I need to be told ahead of time that I am a part of early access. Anthem, Fallout 76, No Man Sky, and now Cyberpunk 2077 could ALL have been saved by Early Access. Tell us the game is unfinished, let us CHOOSE to play it now or wait for 1.0. I have never once criticized a bug or issue in an Early Access game, other than giving the feedback to developers who requested it. All these games angered players because they were told they were buying a finished game when in fact it was not true, and they paid full price.

I also love early access because it REWARDS your early adopters instead of punishing them. The gaming industry has a rampant discount problem, a problem that is compounded by its greedy obsession with the holiday release window. It is a problem that actively punishes your day one buyers. In an industry where studios actually make the most money off their day one buyers and preorders, it doesn’t make sense how much this industry actively tries to discourage players from playing day one.


These past few years have been ripe with games launching in broken unfinished states, and many of them do get major fixes within the first few months. Avengers is a game I really enjoyed this year and it plays much better than at launch. But more so than the flawed “launch it and fix it later mentality” too many games recieved steep discounts so shortly after launch. One of the worst examples was this years EA’s “Rocket Arena” that launched at 40$ and with in a WEEK was able to be found for 10$ and now can be easily found for 5. Even some of the absolute biggest titles of 2020, Assassin’s Creed Valhalla, Godfall, and Call of Duty Black Ops Cold War can all be found for 20-33% off during the Holiday having JUST launched in the prior months. Avengers is another example of a game released in poor state available on discount soon after launch. This issue is compounded more when these broken games are discounted so soon after release.

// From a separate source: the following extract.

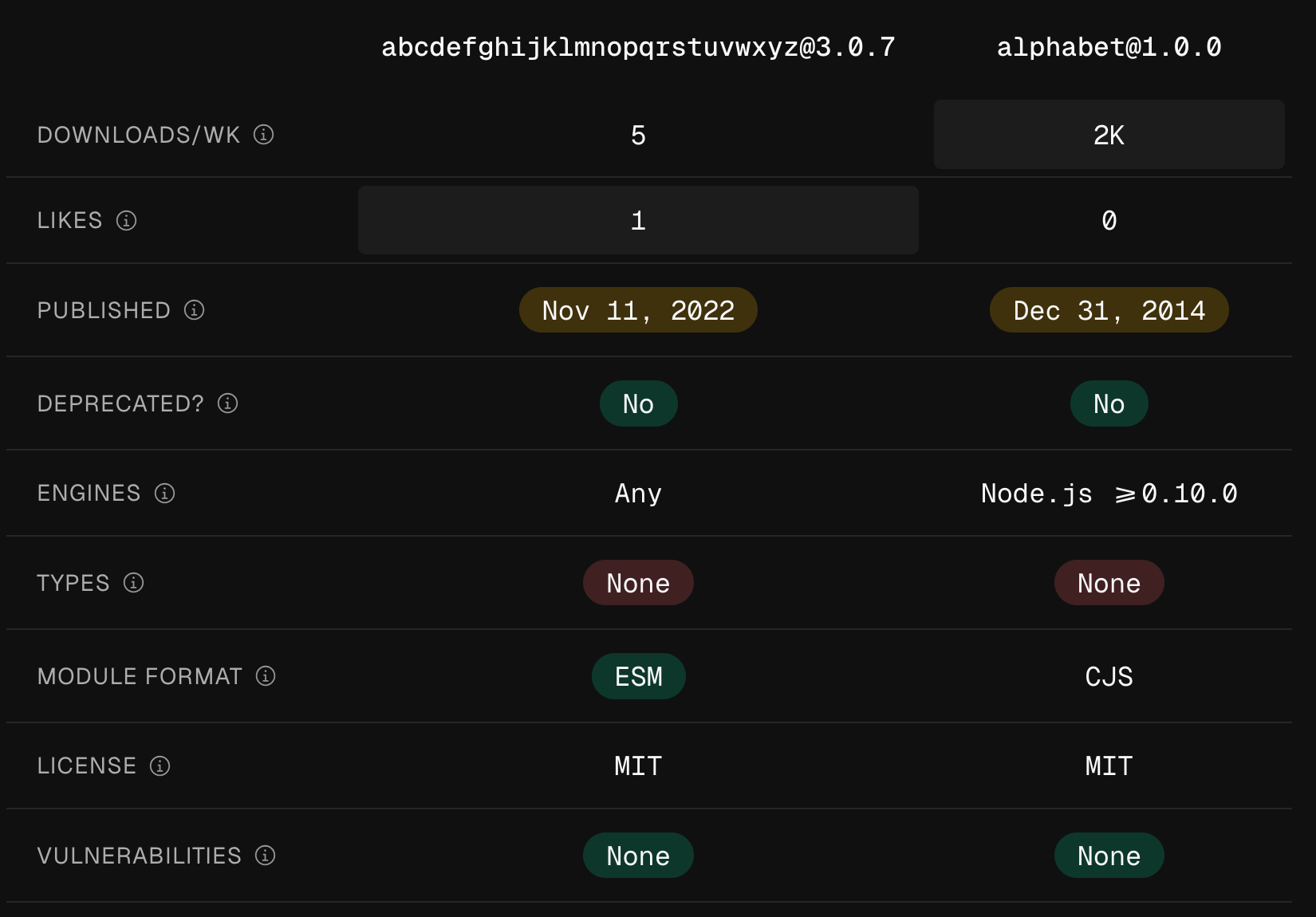Click the info icon next to Deprecated?
1316x917 pixels.
pos(228,403)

I’ve written on this subject before how quick discounts within weeks and months of release are convincing more and more gamers to “just wait a little bit”, hurting those all important launch week numbers. It is a short sighted strategy that hurts over all profits. The AAA studios are in their ignorance releasing 60$ broken unfinished games, and within weeks or months offering the same game in a much better state for 30-40$.


Admittedly, You can’t charge 60$ for early access but you can for a 1.0 version. If CDPR had decided to launch with a Early Access price to 39.99 for early access, things would have gone drastically different.

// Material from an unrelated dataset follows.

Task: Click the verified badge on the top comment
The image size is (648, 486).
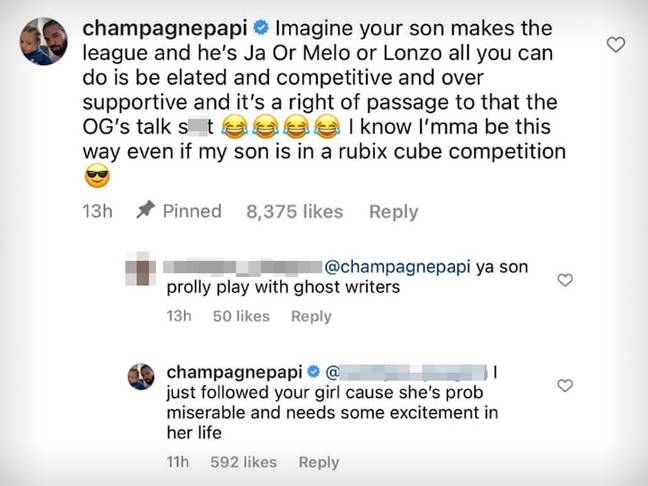Action: click(x=261, y=28)
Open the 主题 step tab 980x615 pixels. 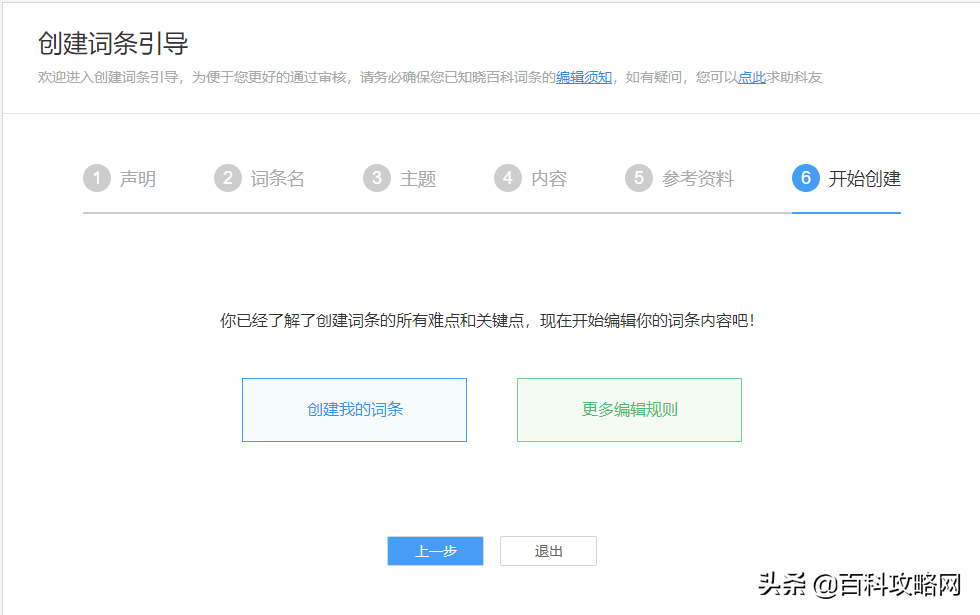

Players everywhere would have still bought the game. They would have sold even MORE COPIES than projected, they would have avoided most if not all the refunds. Yes, obviously there would have been a 33% dip in initial sales from the discount. But, it would have been countered by avoiding almost all the controversy.


The important thing is would have saved their reputation, in addition to making lots of money. The game was projected to sell 16 million copies in the first 10 days, and it only did 13 million. That 3 million disparity includes refunds and all the gamers who held off because of what friends and reviewers were saying. Throw in the absence of the Playstation store? This could have been such a different story if they had just used those two magic words and been HONEST. The best part of early access is you reward your early adopters, and charge full price to those who wait, instead of the other way around. Just Imagine the inevitable backlash if and WHEN Cyberpunk 2077 recieves its first discount. Months down the road when you can first find Cyberpunk 2077 for 40$, players who didn't refund will feel cheated they paid 60$ for the unfinished version. Why punish your players who buy your product day one when you can reward them instead? It is a strategy that encourages early adoption instead of discourages it and I am just dumbfounded how these studio executives dont see it.